“Otra vez vuelvo a verte, /ciudad de mi infancia pavorosamente perdida…/ Ciudad triste y alegre, otra vez sueño aquí… /¿Yo? Pero, ¿soy yo el mismo que aquí viví, y aquí volví, /y aquí volví a volver y volver, /y aquí de nuevo he vuelto a volver? /¿O todos los Yo que aquí estuve o estuvieron somos / una serie de cuentas —entes ensartadas en un hilo-memoria—, /una serie de sueños de mí por alguien que está fuera de mí?”
FERNANDO PESSOA

Será siempre un enigma la vida del escritor portugués Fernando Pessoa (1888-1935). ¿Poeta, crítico de arte, historiador, filósofo absorto o teorizante solipsista? ¿Acaso todo aquello, o sencillamente el agujero por el cual se ingresaba a la realidad de un universo ajeno y alarmante?

**Instrucciones**
¿Qué fechas indica el texto sobre Fernando Pessoa para su vida?

**Registros de datos**
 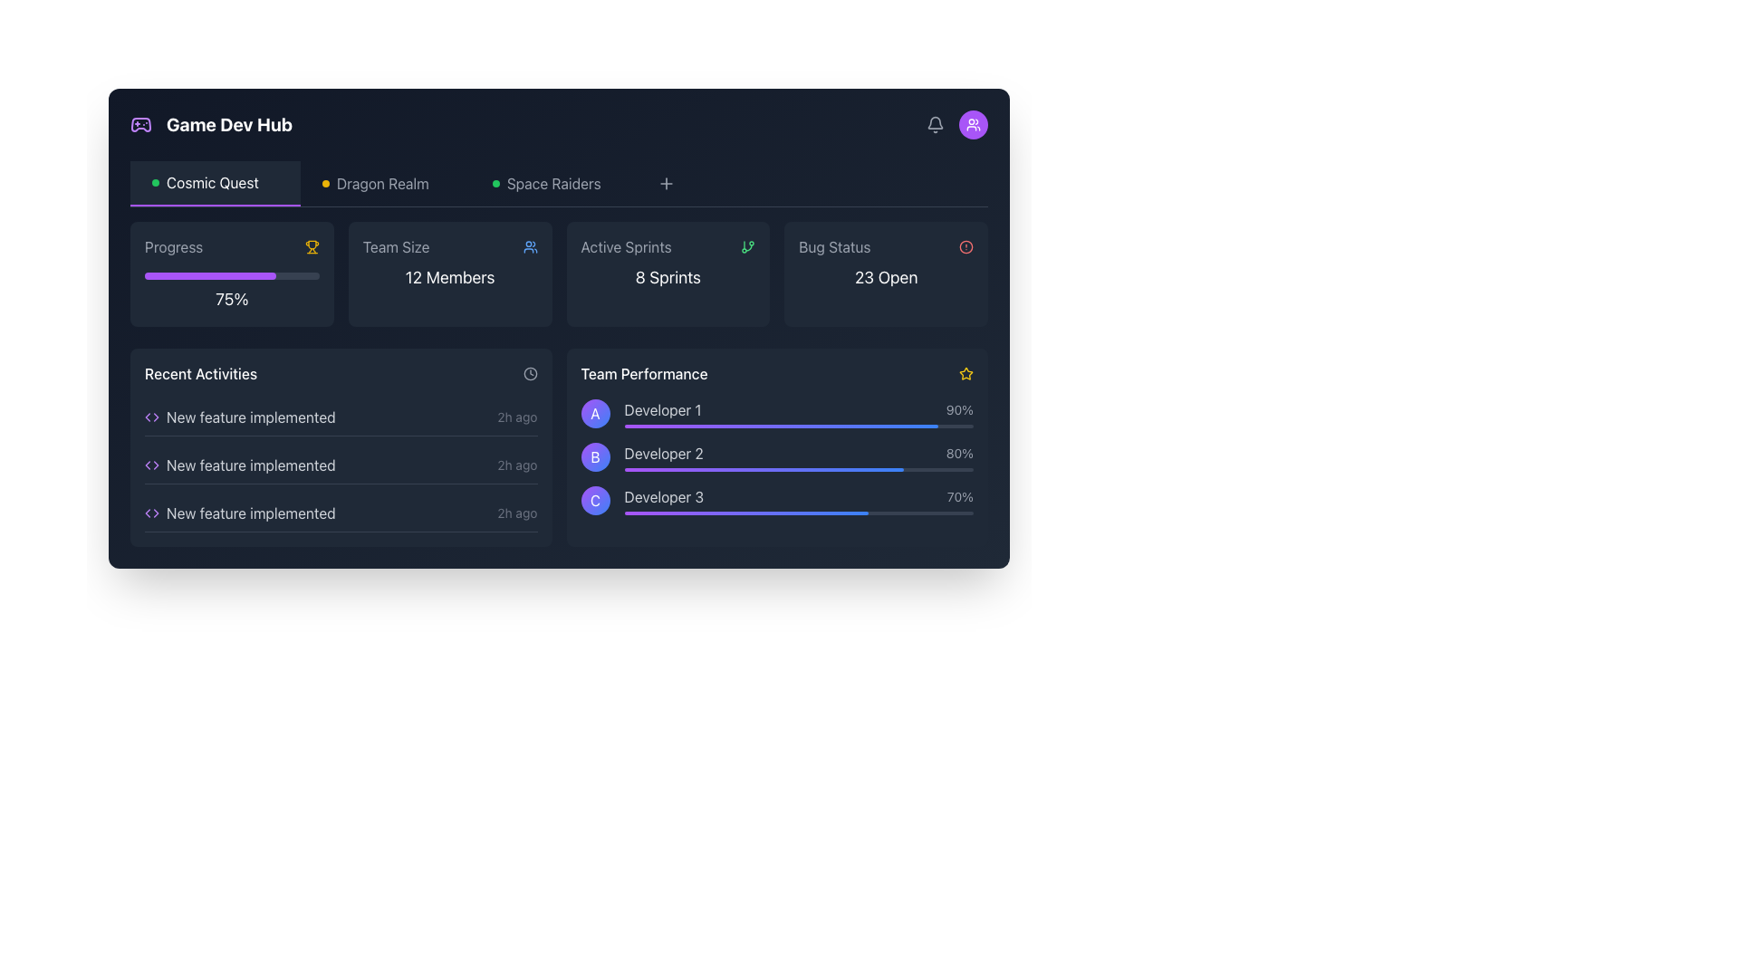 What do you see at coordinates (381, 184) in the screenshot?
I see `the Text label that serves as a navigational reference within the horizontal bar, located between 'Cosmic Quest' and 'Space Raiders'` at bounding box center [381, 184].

--

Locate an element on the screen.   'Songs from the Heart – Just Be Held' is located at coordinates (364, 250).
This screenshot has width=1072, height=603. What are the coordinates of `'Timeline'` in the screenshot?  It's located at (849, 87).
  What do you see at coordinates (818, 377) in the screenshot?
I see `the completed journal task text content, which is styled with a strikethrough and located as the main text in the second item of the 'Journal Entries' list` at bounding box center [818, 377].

**Respuesta**
Vivió de 1888 a 1935.